Memede ele gelen kitle eğer ağrılı ise, bunlarda büyük ihtimalle kanser dışı nedenlerden kaynaklanmaktadır. Çünkü meme kanserleri çok ileri evrelere ulaşana kadar hep ağrısız ve sinsi olarak büyür. Meme kanserinin erken tanısında meme ağrısının yeri yoktur.

 Ne Tür Kitlelerde Kanser İhtimali Daha Fazla?
Kitlenin şekli, ele geliş biçimi, çok sert ve kenarları bir çakıl taşı gibi düzensiz, kısa zamanda ortaya çıkmış ve büyümüş ise, aynı taraf koltukaltında da ele gelen kitle veya kitleler varsa, kanser ihtimali yüksektir.

 Doktora Başvururken Nelere Dikkat Edilmeli?
Kitlenin doğru teşhisi için özellikle meme kanseri ve meme cerrahisi ile ilgilenen bir genel cerrahi uzmanı seçilmesi önemlidir. Uzmanın çalıştığı kurumun mamografi ve meme ultrasonografi gibi tanıya yönelik alt yapısının yeterli olması gerekir. Meme ultrasonografisi yapacak radyoloji doktorunun bu konuda deneyimli, mamografi cihazının da dijital olması tanı değerini arttıracaktır.
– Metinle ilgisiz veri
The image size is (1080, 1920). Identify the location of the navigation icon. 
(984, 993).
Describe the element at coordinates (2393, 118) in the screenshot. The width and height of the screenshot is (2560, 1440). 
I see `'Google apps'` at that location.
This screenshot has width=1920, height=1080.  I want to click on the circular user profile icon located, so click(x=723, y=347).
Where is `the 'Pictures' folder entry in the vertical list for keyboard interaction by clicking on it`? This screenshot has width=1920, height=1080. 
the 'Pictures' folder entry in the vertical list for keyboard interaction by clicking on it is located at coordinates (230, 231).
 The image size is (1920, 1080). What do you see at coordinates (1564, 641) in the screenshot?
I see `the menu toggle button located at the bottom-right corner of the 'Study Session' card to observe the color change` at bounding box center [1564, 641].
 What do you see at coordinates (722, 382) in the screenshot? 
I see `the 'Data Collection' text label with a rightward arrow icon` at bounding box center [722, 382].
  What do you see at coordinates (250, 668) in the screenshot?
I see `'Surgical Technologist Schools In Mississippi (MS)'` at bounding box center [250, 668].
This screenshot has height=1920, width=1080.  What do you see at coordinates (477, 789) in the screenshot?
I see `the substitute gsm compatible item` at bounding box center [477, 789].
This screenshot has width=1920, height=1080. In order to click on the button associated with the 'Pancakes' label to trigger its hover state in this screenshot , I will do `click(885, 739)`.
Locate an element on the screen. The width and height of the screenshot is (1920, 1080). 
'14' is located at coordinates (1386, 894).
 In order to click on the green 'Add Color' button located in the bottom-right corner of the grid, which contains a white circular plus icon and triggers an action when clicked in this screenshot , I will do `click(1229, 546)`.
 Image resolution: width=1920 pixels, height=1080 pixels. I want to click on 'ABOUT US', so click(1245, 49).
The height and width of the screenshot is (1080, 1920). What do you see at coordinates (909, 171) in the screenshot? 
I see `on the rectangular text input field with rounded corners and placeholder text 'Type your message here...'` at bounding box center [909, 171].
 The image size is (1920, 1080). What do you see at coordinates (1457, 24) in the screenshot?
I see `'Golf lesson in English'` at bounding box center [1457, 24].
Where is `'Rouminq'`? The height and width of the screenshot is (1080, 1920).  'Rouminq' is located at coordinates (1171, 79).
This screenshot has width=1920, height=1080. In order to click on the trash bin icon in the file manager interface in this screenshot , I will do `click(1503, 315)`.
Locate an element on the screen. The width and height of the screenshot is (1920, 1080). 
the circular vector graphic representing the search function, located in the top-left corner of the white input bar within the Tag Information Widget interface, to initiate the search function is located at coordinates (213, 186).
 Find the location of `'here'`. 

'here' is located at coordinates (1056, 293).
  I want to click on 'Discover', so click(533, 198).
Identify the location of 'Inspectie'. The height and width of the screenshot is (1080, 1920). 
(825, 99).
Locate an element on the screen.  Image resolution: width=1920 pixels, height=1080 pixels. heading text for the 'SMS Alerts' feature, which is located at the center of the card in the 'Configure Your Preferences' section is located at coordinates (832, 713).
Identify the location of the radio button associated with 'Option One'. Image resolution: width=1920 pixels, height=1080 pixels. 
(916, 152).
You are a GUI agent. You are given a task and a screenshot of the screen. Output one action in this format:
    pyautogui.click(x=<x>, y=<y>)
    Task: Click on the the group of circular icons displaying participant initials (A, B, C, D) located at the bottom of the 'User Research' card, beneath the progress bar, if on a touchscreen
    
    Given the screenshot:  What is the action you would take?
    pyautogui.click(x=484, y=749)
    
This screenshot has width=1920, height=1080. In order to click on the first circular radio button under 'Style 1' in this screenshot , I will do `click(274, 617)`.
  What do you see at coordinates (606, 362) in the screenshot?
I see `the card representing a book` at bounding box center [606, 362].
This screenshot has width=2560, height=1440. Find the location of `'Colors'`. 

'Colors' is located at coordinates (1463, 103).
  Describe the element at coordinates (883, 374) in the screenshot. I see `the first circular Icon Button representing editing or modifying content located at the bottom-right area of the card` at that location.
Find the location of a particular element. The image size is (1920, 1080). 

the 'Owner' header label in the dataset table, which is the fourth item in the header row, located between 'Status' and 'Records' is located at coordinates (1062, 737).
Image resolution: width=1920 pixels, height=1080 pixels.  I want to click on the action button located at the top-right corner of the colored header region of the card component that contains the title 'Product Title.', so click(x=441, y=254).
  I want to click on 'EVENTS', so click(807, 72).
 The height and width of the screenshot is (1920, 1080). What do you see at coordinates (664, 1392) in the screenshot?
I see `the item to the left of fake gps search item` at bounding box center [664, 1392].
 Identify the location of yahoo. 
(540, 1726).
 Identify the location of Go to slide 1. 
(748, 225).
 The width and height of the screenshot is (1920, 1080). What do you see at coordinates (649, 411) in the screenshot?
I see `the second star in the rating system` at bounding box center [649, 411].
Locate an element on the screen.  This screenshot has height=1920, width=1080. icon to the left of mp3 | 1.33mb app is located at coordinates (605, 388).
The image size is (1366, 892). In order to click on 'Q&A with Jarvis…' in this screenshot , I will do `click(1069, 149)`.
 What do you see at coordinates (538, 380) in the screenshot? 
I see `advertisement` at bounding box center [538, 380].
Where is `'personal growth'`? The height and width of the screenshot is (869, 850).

Kanser şüphesi düşük olan kitleleri 2 sene boyunca 3 veya 6 aylık aralıklarla takip etmek gerekir. Bu takip sonucunda kitlenin boyut ve yapısında değişiklik yoksa kanser olmadığı düşünülür. Değişiklik olan olgularda iğne biyopsisi ile kesin tanı konur. Kanser şüphesi daha yüksek olan kitlelerde takip etmek yerine hemen iğne biyopsisi yapıp tanıyı kesinleştirmek gerekir.

Biyopsi materyalini inceleyen patoloğun meme konusunda deneyimli ve güvenilir olması çok önemlidir. Meme hastalıkları ve meme kanseri tanı ve tedavisi iyi bir ekip ve altyapı gerektirir.